● **TASK DESCRIPTION**:
The whole listing is to be retyped exactly as it appears.

● **LISTED ENTRIES**:
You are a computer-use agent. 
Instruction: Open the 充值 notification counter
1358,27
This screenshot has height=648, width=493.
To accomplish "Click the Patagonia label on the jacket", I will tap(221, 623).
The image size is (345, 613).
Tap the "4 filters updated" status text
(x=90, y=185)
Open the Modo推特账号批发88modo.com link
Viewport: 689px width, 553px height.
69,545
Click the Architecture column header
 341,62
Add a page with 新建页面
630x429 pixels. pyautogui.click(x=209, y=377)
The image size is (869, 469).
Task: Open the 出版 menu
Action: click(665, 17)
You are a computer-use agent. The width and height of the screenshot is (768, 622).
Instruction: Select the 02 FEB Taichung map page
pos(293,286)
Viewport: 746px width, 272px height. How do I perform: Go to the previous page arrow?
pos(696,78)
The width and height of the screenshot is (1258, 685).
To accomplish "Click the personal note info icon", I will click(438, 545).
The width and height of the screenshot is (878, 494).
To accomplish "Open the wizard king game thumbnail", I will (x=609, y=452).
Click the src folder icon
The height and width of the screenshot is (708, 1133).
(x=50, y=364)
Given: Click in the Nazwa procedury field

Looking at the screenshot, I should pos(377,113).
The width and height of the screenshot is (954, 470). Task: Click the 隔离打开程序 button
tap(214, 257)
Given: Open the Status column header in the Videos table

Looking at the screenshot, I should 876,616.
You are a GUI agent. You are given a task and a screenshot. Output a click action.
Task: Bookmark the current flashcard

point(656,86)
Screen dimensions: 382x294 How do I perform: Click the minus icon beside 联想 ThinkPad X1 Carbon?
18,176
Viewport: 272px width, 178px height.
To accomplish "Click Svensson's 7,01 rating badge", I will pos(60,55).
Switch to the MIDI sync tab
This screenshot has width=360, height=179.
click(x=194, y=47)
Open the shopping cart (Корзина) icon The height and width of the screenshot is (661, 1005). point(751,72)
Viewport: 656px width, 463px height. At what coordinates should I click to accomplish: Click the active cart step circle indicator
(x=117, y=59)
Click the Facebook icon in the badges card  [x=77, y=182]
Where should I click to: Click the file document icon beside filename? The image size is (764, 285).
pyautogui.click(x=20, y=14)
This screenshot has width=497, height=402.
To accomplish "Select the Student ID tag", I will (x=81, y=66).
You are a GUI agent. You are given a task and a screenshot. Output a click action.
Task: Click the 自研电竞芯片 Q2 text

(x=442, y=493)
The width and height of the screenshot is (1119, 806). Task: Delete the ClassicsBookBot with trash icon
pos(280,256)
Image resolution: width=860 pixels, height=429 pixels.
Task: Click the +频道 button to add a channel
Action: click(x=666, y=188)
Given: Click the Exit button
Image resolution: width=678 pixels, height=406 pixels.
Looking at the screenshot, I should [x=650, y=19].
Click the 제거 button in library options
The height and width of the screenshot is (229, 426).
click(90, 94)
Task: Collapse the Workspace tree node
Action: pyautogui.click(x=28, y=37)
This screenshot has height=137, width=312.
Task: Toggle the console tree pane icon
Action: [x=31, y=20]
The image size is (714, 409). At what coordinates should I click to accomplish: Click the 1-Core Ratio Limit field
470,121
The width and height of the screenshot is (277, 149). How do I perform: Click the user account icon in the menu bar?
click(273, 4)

● **EXERCISE ANSWER**:
You are a computer-use agent. 
Instruction: Open the 充值 notification counter
1358,27
This screenshot has height=648, width=493.
To accomplish "Click the Patagonia label on the jacket", I will tap(221, 623).
The image size is (345, 613).
Tap the "4 filters updated" status text
(x=90, y=185)
Open the Modo推特账号批发88modo.com link
Viewport: 689px width, 553px height.
69,545
Click the Architecture column header
 341,62
Add a page with 新建页面
630x429 pixels. pyautogui.click(x=209, y=377)
The image size is (869, 469).
Task: Open the 出版 menu
Action: click(665, 17)
You are a computer-use agent. The width and height of the screenshot is (768, 622).
Instruction: Select the 02 FEB Taichung map page
pos(293,286)
Viewport: 746px width, 272px height. How do I perform: Go to the previous page arrow?
pos(696,78)
The width and height of the screenshot is (1258, 685).
To accomplish "Click the personal note info icon", I will click(438, 545).
The width and height of the screenshot is (878, 494).
To accomplish "Open the wizard king game thumbnail", I will (x=609, y=452).
Click the src folder icon
The height and width of the screenshot is (708, 1133).
(x=50, y=364)
Given: Click in the Nazwa procedury field

Looking at the screenshot, I should pos(377,113).
The width and height of the screenshot is (954, 470). Task: Click the 隔离打开程序 button
tap(214, 257)
Given: Open the Status column header in the Videos table

Looking at the screenshot, I should 876,616.
You are a GUI agent. You are given a task and a screenshot. Output a click action.
Task: Bookmark the current flashcard

point(656,86)
Screen dimensions: 382x294 How do I perform: Click the minus icon beside 联想 ThinkPad X1 Carbon?
18,176
Viewport: 272px width, 178px height.
To accomplish "Click Svensson's 7,01 rating badge", I will pos(60,55).
Switch to the MIDI sync tab
This screenshot has width=360, height=179.
click(x=194, y=47)
Open the shopping cart (Корзина) icon The height and width of the screenshot is (661, 1005). point(751,72)
Viewport: 656px width, 463px height. At what coordinates should I click to accomplish: Click the active cart step circle indicator
(x=117, y=59)
Click the Facebook icon in the badges card  [x=77, y=182]
Where should I click to: Click the file document icon beside filename? The image size is (764, 285).
pyautogui.click(x=20, y=14)
This screenshot has width=497, height=402.
To accomplish "Select the Student ID tag", I will (x=81, y=66).
You are a GUI agent. You are given a task and a screenshot. Output a click action.
Task: Click the 自研电竞芯片 Q2 text

(x=442, y=493)
The width and height of the screenshot is (1119, 806). Task: Delete the ClassicsBookBot with trash icon
pos(280,256)
Image resolution: width=860 pixels, height=429 pixels.
Task: Click the +频道 button to add a channel
Action: click(x=666, y=188)
Given: Click the Exit button
Image resolution: width=678 pixels, height=406 pixels.
Looking at the screenshot, I should [x=650, y=19].
Click the 제거 button in library options
The height and width of the screenshot is (229, 426).
click(90, 94)
Task: Collapse the Workspace tree node
Action: pyautogui.click(x=28, y=37)
This screenshot has height=137, width=312.
Task: Toggle the console tree pane icon
Action: [x=31, y=20]
The image size is (714, 409). At what coordinates should I click to accomplish: Click the 1-Core Ratio Limit field
470,121
The width and height of the screenshot is (277, 149). How do I perform: Click the user account icon in the menu bar?
click(273, 4)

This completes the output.